Population du monde – onu. projections
Variante moyenne
Selon l’hypothèse que le taux de fécondité mondial actuel de 2,5 continuera de baisser et atteindra le seuil de remplacement (2,1) en 2070, les Nations unies projettent la population mondiale à 11,2 milliards d’habitants à cette date. Bien que le taux de fécondité diminue, la population totale elle-même ne devrait pas baisser au cours de ce siècle en raison d’un phénomène connu sous le nom de « momentum démographique », des générations importantes de jeunes entrant dans leurs années de reproduction. Ce résultat a la probabilité statistique la plus élevée sur la base des données de recensement actuelles et de notre compréhension de l’historique du taux de fécondité.
Projection à intervalle de confiance de 80 %
Cette projection fixe une limite inférieure et supérieure pour la population mondiale d’ici 2100. Sur la base des taux de fécondité actuels, les démographes sont sûrs à 80 %, ou certains, que la population mondiale se situera quelque part entre 10,1 et 12,4 milliards d’habitants en 2100. Selon les projections, la population mondiale continuera à augmenter au moins jusqu’en 2090 avant qu’un déclin ne soit possible. Cette gamme de résultats démographiques est divisée en deux par la projection à variante moyenne, la moitié des résultats étant supérieure aux 11,2 milliards projetés et l’autre moitié inférieure à 11,2 milliards.
Projection à intervalle de confiance de 95 %
Si le taux de fécondité mondial ne diminue pas aussi rapidement que prévu, il est possible que notre population atteigne 13,2 milliards d’ici 2100. Par contre, si le taux de fécondité diminue beaucoup plus rapidement, la population mondiale atteindra 9,6 milliards d’habitants en 2100, soit la limite inférieure de l’intervalle de confiance de 95 %. Ainsi, les démographes sont certains à 95 % que le monde devrait se préparer à une population située quelque part entre 9,6 milliards et 13,2 milliards d’ici la fin du siècle.
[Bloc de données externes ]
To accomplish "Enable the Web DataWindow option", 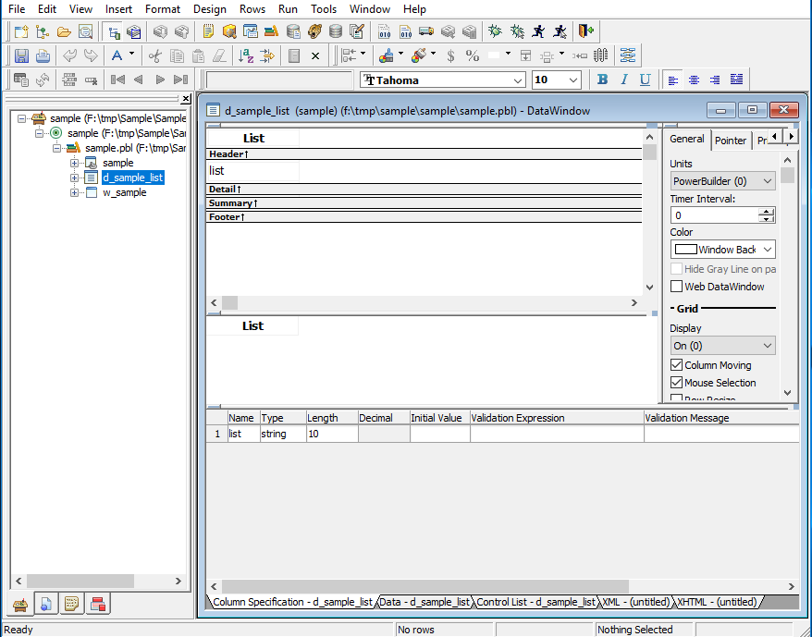I will pyautogui.click(x=676, y=286).
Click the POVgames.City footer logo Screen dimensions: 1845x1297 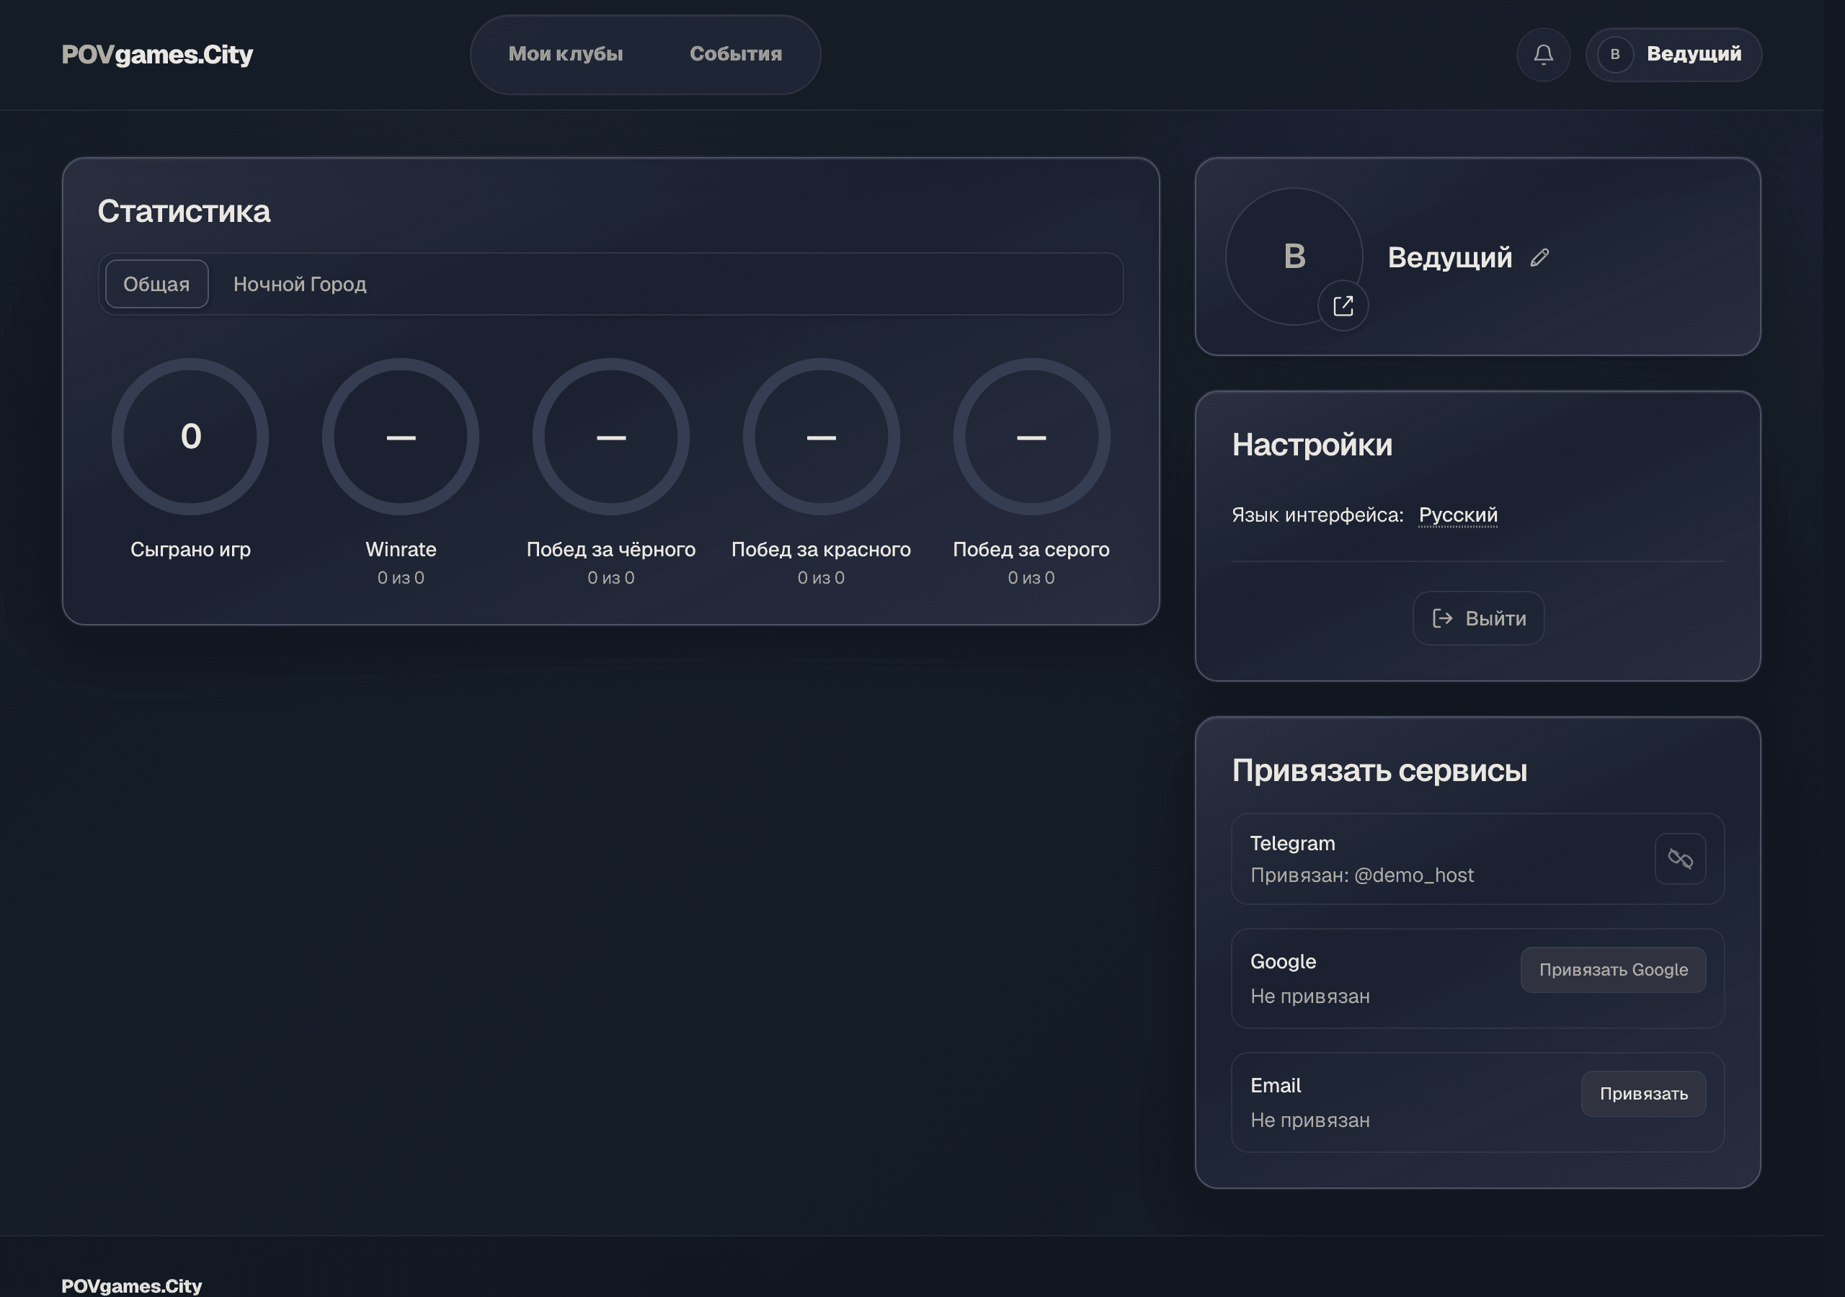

Les projections démographiques des Nations unies ne sont qu’un ensemble d’estimations quant à la croissance future de la population, mais c’est le plus largement utilisé dans le monde. Le graphique ci-dessus présente le taux de fécondité sous la forme d’un chiffre, mais n’explique pas nécessairement pourquoi ou comment il évolue. Il n’explique pas non plus où se situe géographiquement la croissance démographique. Pour cela, nous avons besoin de plus d’aide de la part des démographes.
Qu’est-ce qui cause les changements de la fécondité ?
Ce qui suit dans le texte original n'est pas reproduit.